Spuhler (Stadler Rail): “sono indeciso sui bilaterali III”
Peter Spuhler, presidente del consiglio di amministrazione di Stadler Rail e uno degli imprenditori più conosciuti del paese, è indeciso sul nuovo pacchetto di intese con l'Unione europea che il Consiglio federale ha battezzato bilaterali III.
(Keystone-ATS) “In linea di principio, in quanto azienda esportatrice, abbiamo bisogno degli accordi bilaterali I”, afferma il 67enne in un’intervista pubblicata oggi dal periodico finanziario romando L’Agefi. “Per noi sono le intese più importanti. Sono in vigore da 25 anni, ma è vero che con il tempo stanno perdendo efficacia”.
“Per quanto riguarda gli accordi bilaterali III, ho due opinioni contrastanti”, prosegue l’ex consigliere nazionale UDC turgoviese. ” Da un lato dico sì dal punto di vista della politica economica, dall’altro no dal punto di vista istituzionale. Sto ancora valutando i pro e i contro”.
“Dal profilo istituzionale, perdiamo moltissime possibilità di intervenire nel processo politico attraverso le iniziative e i referendum”, mette in guardia il manager. “Bisogna davvero riflettere su cosa ciò significhi e soppesare bene la situazione. Gli accordi bilaterali di prima generazione rimarrebbero comunque in vigore”.
Ma in quanto azienda – chiede il giornalista di L’Agefi – non avete bisogno anche voi di una convenzione istituzionale con l’Ue? “La Svizzera dispone già dell’accordo di libero scambio del 1972, nonché degli accordi bilaterali I e II”, risponde l’intervistato. “Questi trattati non saranno denunciati se rifiutiamo il nuovo pacchetto. Sarebbe necessario che i 27 parlamenti degli stati membri dell’Unione europea li denunciassero all’unanimità”.

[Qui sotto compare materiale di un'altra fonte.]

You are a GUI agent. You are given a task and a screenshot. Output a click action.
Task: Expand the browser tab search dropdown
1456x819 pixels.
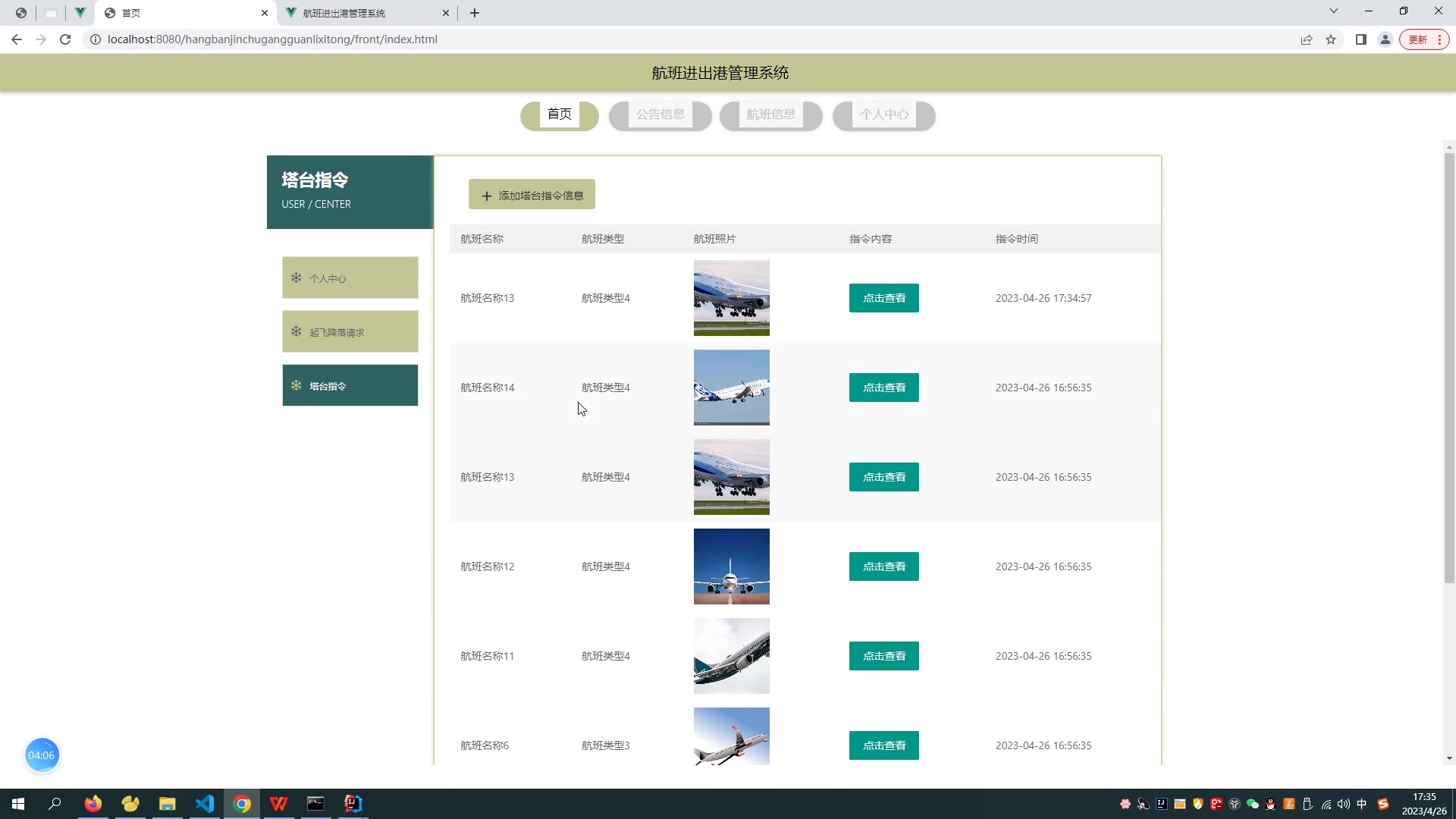click(x=1333, y=11)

La Svizzera non sarebbe forse più protetta all’interno dell’UE? “Per me un’adesione è assolutamente fuori discussione”, replica il dirigente. “Da un punto di vista storico, se si considera come la Svizzera sia diventata ciò che è oggi e come abbiamo raggiunto una straordinaria stabilità politica, attribuisco l’evoluzione in primo luogo alla democrazia diretta, che permette al cittadino di intervenire costantemente nel processo politico. Oggi in Germania e in Francia si vede quanti cittadini siano delusi dalla politica. Di conseguenza, votano per l’estrema sinistra o l’estrema destra.
“Dobbiamo stare molto attenti a non andare in questa direzione sbagliata”, insiste l’uomo d’affari con studi all’università di San Gallo. “Da noi quando le elezioni al Consiglio nazionale danno luogo a variazioni di due punti percentuali si parla già di terremoti politici: in altri paesi, occorre una variazione a due cifre per parlare di scossone. Dobbiamo preservare questa stabilità”, conclude.